Il y avait l’odeur réconfortante du pain à peine sortit du four et la chaleur qui se diffusait à travers le sac en papier et rendait à ses doigts engourdis par le froid un peu plus de mobilité. Il y avait le sourire au bout de ses lèvres et le poids de la tension de tout à l’heure qui s’envolait petit à petit et soulageait ses épaules.
Cerise ouvrit la portière côté conducteur pour s’y installer, prête à reprendre la route, mais en se tournant pour s’asseoir et fermer la portière, son regard attrapa au vol celui d’Akainu et son coeur loupa un battement à la vue de sa mine devenue si sérieuse subitement.
Elle fronça les sourcils, soucieuse.
Que lui arrivait-il ?

Et il posa sa question, qui de toute évidence lui avait brûlé la langue depuis tout à l’heure. Et cette fois, Cerise sentit son coeur s’emballer douloureusement alors que son visage déconfit perdait des couleurs à vue d’oeil. Sa main toujours posée sur la portière se crispa sans qu’elle prenne la peine de le dissimuler, et elle planta son regard dans celui d’Akainu. Qu’elle y décerne la moindre once de curiosité banale et malsaine et il pouvait faire une croix sur les révélations. Mais force était de constater qu’à part de l’inquiétude, de la douleur et de la détermination, il n’y avait rien dans les yeux d’ambres du jeune homme qui la dissuadait catégoriquement à parler à coeur ouvert.
Cerise échappa un soupir tremblant qui secoua ses épaules, et elle sentit le besoin urgent de s’asseoir au plus vite, sinon quoi elle ne garantissait pas que ses jambes allaient la supporter sans défaillir encore longtemps.

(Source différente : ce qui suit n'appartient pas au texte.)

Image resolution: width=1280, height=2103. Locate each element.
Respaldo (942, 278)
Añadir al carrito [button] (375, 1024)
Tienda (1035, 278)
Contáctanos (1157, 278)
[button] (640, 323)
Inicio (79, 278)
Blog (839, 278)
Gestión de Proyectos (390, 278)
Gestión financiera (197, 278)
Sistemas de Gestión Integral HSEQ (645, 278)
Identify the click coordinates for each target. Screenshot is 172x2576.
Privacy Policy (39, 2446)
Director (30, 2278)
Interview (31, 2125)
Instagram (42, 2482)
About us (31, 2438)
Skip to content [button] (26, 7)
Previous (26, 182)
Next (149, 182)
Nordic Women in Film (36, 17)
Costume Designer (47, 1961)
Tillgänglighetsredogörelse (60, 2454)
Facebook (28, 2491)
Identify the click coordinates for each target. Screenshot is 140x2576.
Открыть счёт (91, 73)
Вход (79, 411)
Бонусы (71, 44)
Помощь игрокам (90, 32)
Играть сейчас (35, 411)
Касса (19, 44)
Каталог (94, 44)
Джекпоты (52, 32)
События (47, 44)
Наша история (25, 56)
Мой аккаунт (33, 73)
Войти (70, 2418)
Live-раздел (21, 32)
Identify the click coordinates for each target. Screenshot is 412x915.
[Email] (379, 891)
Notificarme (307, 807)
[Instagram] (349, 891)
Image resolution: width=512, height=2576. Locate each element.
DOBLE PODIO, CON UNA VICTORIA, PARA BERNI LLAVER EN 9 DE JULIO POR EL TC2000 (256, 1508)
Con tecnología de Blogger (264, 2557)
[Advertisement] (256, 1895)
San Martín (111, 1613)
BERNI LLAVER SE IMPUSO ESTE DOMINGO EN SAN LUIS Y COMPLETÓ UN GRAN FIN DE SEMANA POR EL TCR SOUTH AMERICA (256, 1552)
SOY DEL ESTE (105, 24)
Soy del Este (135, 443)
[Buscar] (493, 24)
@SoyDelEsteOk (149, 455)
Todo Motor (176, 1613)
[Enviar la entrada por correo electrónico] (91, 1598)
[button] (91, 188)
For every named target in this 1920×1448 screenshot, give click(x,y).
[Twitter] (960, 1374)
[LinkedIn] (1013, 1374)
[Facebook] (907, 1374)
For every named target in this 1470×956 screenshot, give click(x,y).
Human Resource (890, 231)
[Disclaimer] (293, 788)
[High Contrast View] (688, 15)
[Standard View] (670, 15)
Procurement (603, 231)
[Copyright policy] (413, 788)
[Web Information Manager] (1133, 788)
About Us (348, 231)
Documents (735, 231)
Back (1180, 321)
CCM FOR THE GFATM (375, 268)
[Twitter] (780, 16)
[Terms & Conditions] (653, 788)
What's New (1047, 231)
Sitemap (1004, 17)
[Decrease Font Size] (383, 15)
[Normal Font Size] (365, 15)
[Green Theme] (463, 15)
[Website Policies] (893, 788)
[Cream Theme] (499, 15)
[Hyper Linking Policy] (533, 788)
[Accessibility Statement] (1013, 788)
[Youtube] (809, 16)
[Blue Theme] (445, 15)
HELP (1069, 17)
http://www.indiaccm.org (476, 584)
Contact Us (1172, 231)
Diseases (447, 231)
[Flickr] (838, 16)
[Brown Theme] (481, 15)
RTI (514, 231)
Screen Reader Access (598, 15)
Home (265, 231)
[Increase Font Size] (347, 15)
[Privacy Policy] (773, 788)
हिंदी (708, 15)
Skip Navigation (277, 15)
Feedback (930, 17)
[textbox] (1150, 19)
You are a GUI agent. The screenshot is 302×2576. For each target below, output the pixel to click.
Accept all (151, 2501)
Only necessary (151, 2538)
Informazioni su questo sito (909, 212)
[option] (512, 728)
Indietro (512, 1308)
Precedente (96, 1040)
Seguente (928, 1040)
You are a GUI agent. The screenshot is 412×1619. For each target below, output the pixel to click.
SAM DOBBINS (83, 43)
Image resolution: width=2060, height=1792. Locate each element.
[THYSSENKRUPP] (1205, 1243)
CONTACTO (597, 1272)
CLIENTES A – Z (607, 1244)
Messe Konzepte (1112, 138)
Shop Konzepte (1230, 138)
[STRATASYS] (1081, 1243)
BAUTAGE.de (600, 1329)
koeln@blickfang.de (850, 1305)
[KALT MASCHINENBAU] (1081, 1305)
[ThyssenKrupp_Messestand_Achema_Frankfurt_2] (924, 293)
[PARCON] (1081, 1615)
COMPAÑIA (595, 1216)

▬ Monte, lui ordonna-t-elle presque dans un souffle avant de s’asseoir sur son siège.

Elle attendit qu’il s’installe à son tour, puis elle fit remonter les verrous des portières. C’était futile au fond, mais elle avait l’impression que rien de ce qu’elle s’apprêtait à dire n’allait fuiter de l’habitacle si elle en verrouillait l’accès.
Elle avait la tête renversée en arrière contre l’appuie-tête et les yeux fixés sur un point imaginaire au niveau du toit de la voiture. Eviter le regard du pyroli lui permettait de se concentrer sur chacune de ses réactions, pour ne pas laisser les émotions prendre le dessus, pour garder son self-control intact.
Mais les tremblements dans son souffle ne trompaient personne, et encore moins Akainu.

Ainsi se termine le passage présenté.